### Supplied material
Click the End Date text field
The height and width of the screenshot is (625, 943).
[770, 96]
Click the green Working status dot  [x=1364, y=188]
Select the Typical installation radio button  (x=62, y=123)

==

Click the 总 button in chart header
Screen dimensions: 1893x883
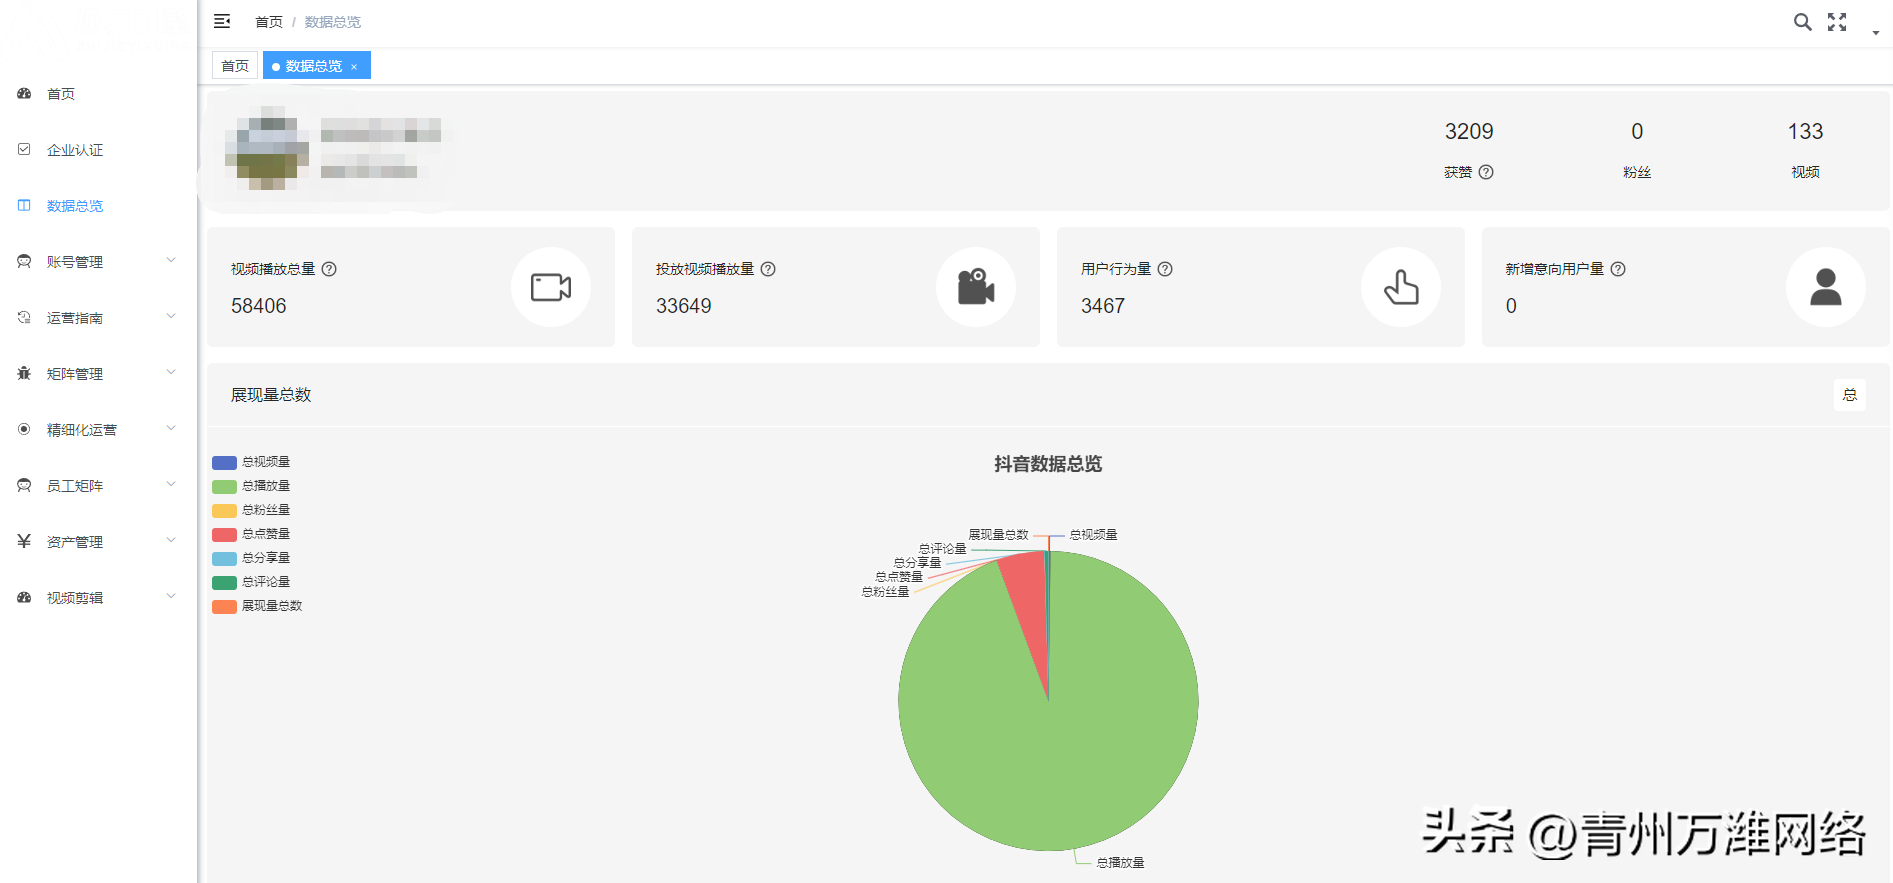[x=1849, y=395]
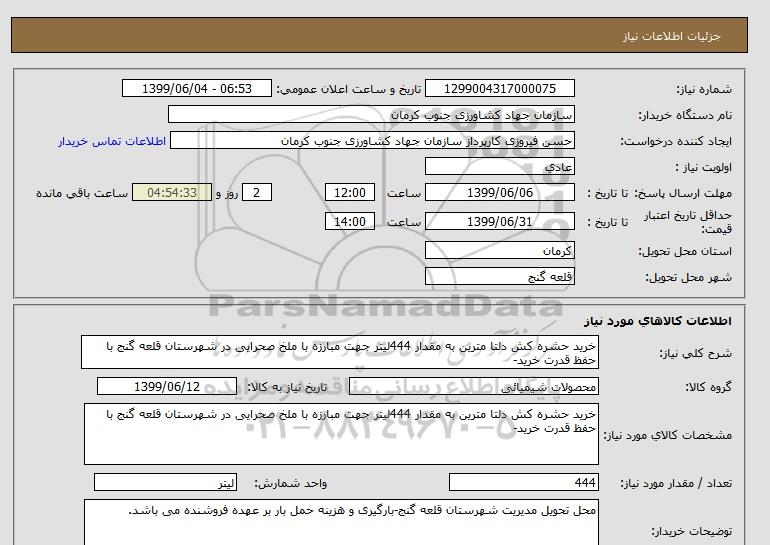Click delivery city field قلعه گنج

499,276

---

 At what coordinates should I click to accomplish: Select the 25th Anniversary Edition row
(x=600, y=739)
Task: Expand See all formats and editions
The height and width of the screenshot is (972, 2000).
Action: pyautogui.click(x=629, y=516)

### The problem
Of the lines above, retype only those from the line containing "Click the End Date text field" through the line containing "Select the Typical", including both, exactly.

### Reply to the exercise
Click the End Date text field
The height and width of the screenshot is (625, 943).
[770, 96]
Click the green Working status dot  [x=1364, y=188]
Select the Typical installation radio button  (x=62, y=123)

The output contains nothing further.